- [EXERCISE INSTRUCTIONS]
Please pull out every line of text from the entries below and copy each one word for word, leaving the pictures out.

————————

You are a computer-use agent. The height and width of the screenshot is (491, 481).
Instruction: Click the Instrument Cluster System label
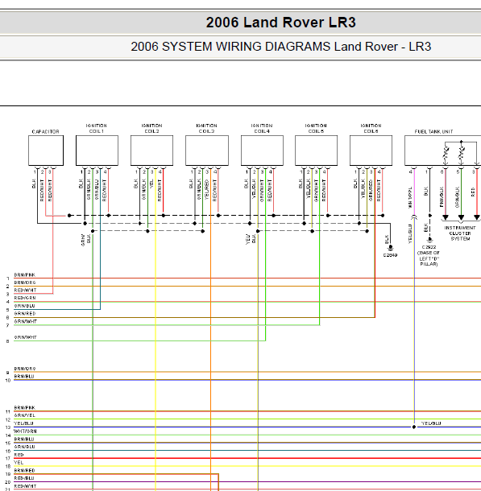460,233
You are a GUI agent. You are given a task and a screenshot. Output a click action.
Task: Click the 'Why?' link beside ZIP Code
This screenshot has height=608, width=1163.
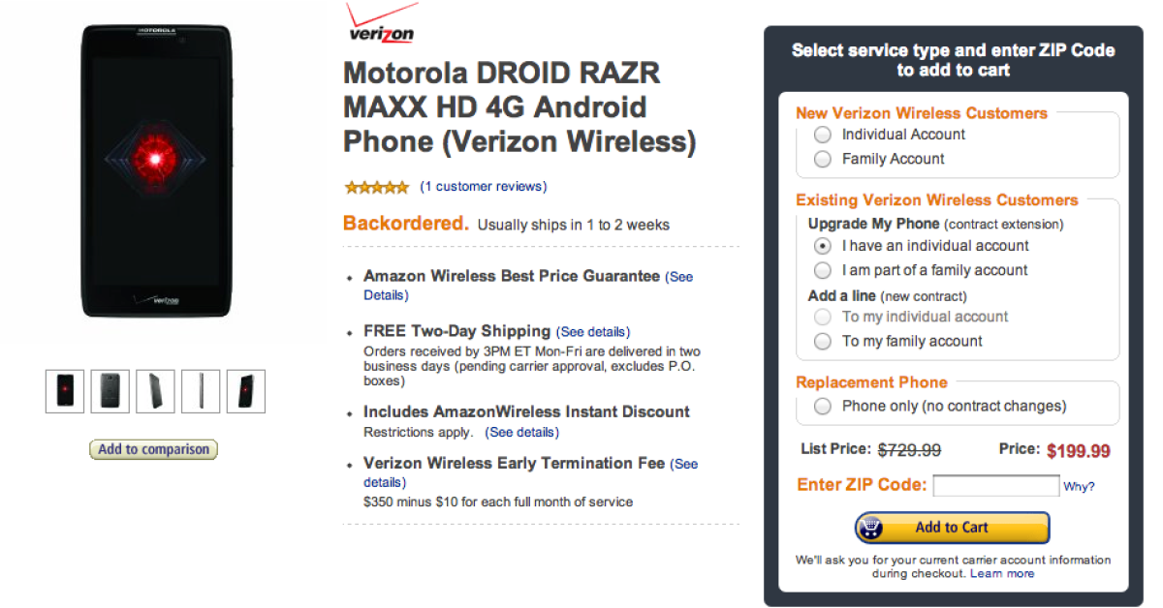tap(1079, 487)
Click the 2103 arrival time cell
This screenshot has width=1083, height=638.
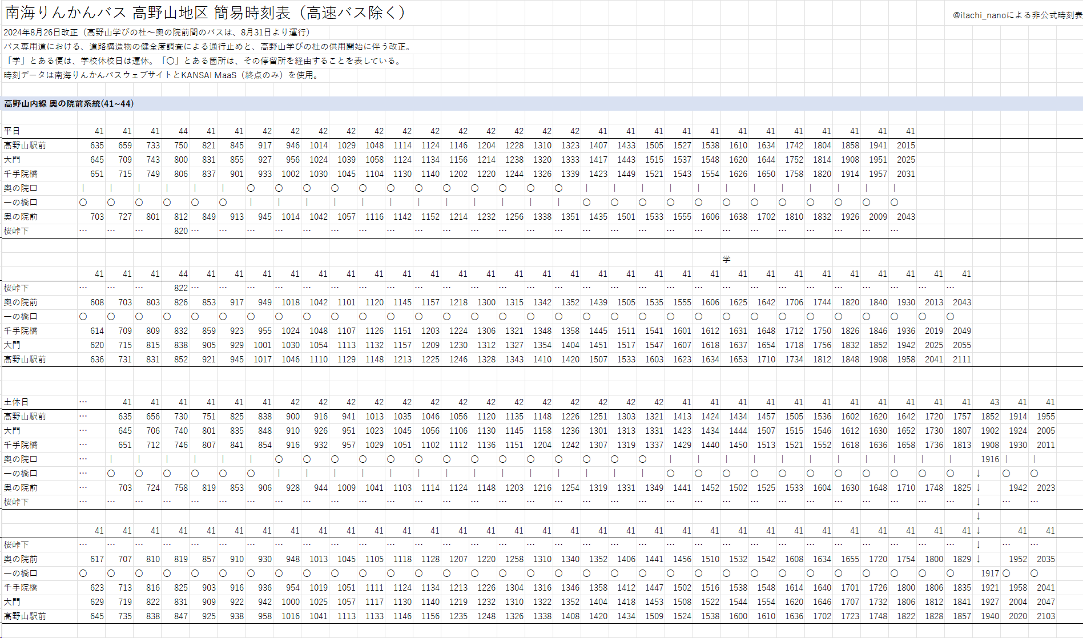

————————

- [PROBLEM SOLUTION]
You are a computer-use agent. The height and width of the screenshot is (491, 481).
Instruction: Click the Instrument Cluster System label
460,233
You are a GUI agent. You are given a task and a screenshot. Output a click action.
Task: Click the 'Why?' link beside ZIP Code
This screenshot has height=608, width=1163.
tap(1079, 487)
Click the 2103 arrival time cell
This screenshot has width=1083, height=638.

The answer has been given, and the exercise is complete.